Когда преподобным патерам Санта Мадре, наконец, удалось устранить своего последнего врага Нарваеса, все их стремления сосредоточились на том, чтобы приискать для королевы нужного советника. Цель их была достигнута, когда слабая Изабелла сделала Гонсалеса Браво регентом.
После смерти Нарваеса пали и остальные министры; их заменили Кабинетом, состоявшим из людей, подобных Гонсалесу — не имевших представления ни о справедливости, ни о нравственности. Отличная победа патеров!

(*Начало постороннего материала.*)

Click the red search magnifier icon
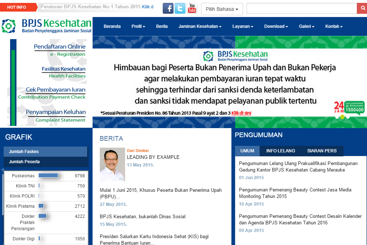Viewport: 367px width, 245px height. [x=362, y=8]
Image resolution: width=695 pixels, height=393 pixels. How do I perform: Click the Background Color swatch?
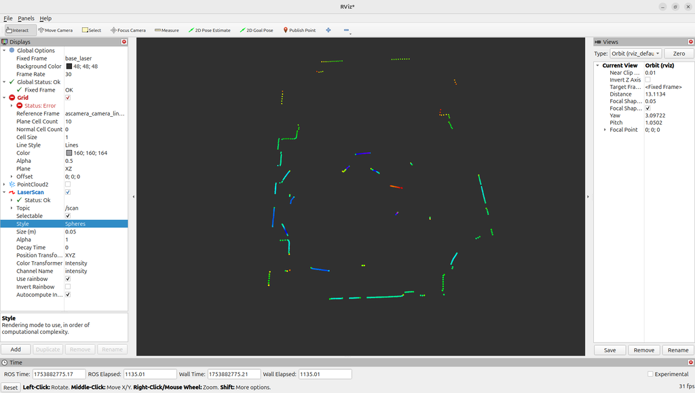(x=69, y=67)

Хотя престарелый Антонио и не вынес последствий перелома ноги — заслуженная кара неба, которую он сам навлек на себя, жертва эта была так ничтожна в сравнении с блестящими результатами, что он мог спокойно умереть.
Великий инквизитор Антонио, ослепленный фанатик, до последнего вздоха оставался самым ревностным служителем инквизиции, решившимся во имя ложной идеи даже на убийство. После смерти Антонио его место занял патер Роза, место последнего — патер Кларет. От погонщика мулов и вора до великого инквизитора Испании — великолепная карьера, лучшее доказательство ловкости и хитрости духовника королевы.
С наступлением тепла мадридский двор, как всегда, готовился к переезду в замок Эскуриал. Генерал-интендант Марфори был занят бесконечными хлопотами, чтобы сделать летнее местопребывание своей августейшей покровительницы как можно приятнее, и Изабелла с наслаждением слушала рассказы о предстоящих увеселениях.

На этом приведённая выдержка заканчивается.